L’événement devait avoir eu aussi un profond effet sur les hommes qui avaient joué un rôle actif dans les opérations de sauvetage – en particulier le docteur Lawson et l’Ingénieur en Chef Lawrence. Pat avait vu maintes fois Lawson participer à la télévision, sur un ton irascible, à des conférences sur des sujets scientifiques. Il éprouvait de la reconnaissance pour l’astronome, mais il jugeait impossible de l’aimer. Il semblait toutefois que des millions de gens avaient pour lui de l’affection.
Quant à Lawrence, il travaillait d’arrache-pied à ses mémoires intitulés « Un Homme parle de la Lune. » Il était d’ailleurs furieux d’avoir signé le contrat. Pat l’avait déjà aidé à rédiger les chapitres concernant le Séléné, et Sue relisait les pages dactylographiées tout en attendant son bébé.
— Excusez-moi, dit Pat en se rappelant ses devoirs de capitaine. Il faut que je m’occupe des autres passagers. Mais, je vous en prie, venez nous voir quand vous irez à Clavius City.
— Je n’y manquerai pas, dit Miss Morley, un peu surprise par cette invitation, mais visiblement contente qu’elle lui eût été faite.
Pat poursuivit sa marche vers l’arrière de la cabine, échangeant des salutations, répondant à des questions. Puis il pénétra dans la valve d’entrée et ferma la porte derrière lui, se trouvant brusquement seul.
La valve d’entrée du Séléné II était plus grande que celle du bateau disparu, mais sa disposition et son aspect étaient les mêmes. Il n’était donc pas surprenant que Pat fût envahi par une foule de souvenirs. Ce scaphandre aurait pu être celui dont il avait partagé l’oxygène avec McKenzie et avec les passagers endormis. Cette paroi ressemblait à celle contre laquelle il avait appuyé son oreille pour entendre dans la nuit le murmure de la poussière en mouvement. Et cet endroit clos, en vérité, était tout pareil à celui où il avait connu Susan pour la première fois, au sens littéral et biblique du mot.
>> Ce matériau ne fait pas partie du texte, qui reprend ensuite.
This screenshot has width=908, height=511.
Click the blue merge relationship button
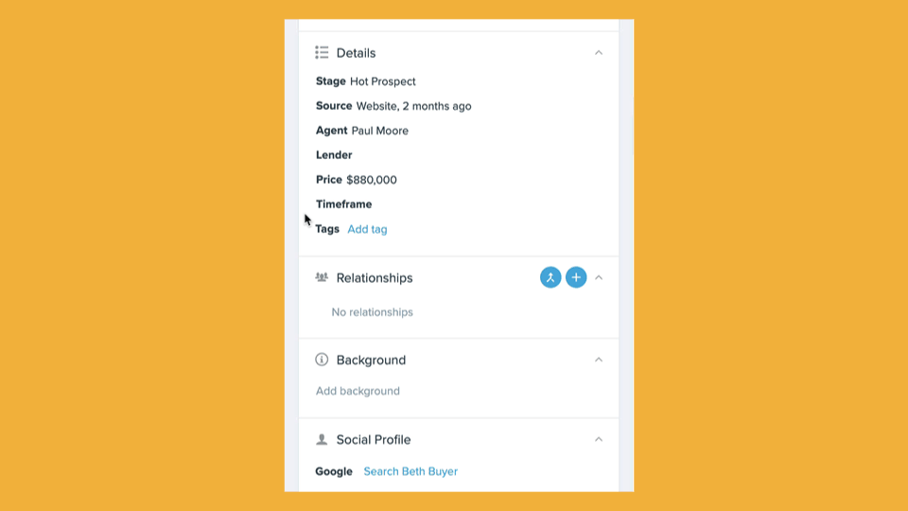click(x=550, y=277)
Il y avait une innovation dans ce nouveau modèle : la petite fenêtre dans la porte donnant sur l’extérieur. Il y appuya son visage et regarda la surface de la mer.
C’était du côté du bateau qui n’était pas tourné vers le soleil, du côté où l’on voyait la sombre nuit de l’espace. Bientôt, tandis que ses yeux s’adaptaient aux ténèbres du ciel, il put voir les étoiles. Mais seulement les plus brillantes, car sa rétine était encore trop sensibilisée par la lumière qui se glissait sur les côtés. Mais les reines du ciel étaient là – et aussi Jupiter, la plus éclatante des planètes après Vénus.
Bientôt il s’envolerait dans ces espaces, loin de son monde natal. Cette pensée l’exaltait et le terrifiait, mais il savait qu’il devait partir.
Il aimait la Lune. Mais celle-ci avait tenté de le tuer. Plus jamais il ne se sentirait tout à fait à l’aise à sa surface. Bien que les libres espaces fussent encore plus hostiles et menaçants, ceux-ci, jusqu’à maintenant, ne lui avaient pas déclaré la guerre. Tandis qu’avec son propre monde il n’aurait pu vivre désormais que dans un état de neutralité armée.
La porte de la cabine s’ouvrit et l’hôtesse entra avec un plateau chargé de tasses vides. Pat quitta la fenêtre, abandonna les étoiles. La prochaine fois où il les verrait, elles seraient un million de fois plus brillantes.
Il sourit à la jeune femme vêtue d’un uniforme impeccable et lui montra de la main l’endroit où ils étaient et la petite cuisine voisine.
— Tout cela est votre domaine, dit-il. Prenez-en soin.
Puis il regagna le poste de contrôle pour faire faire au Séléné II son premier voyage sur la Mer de la Soif, et pour y faire lui-même son dernier voyage.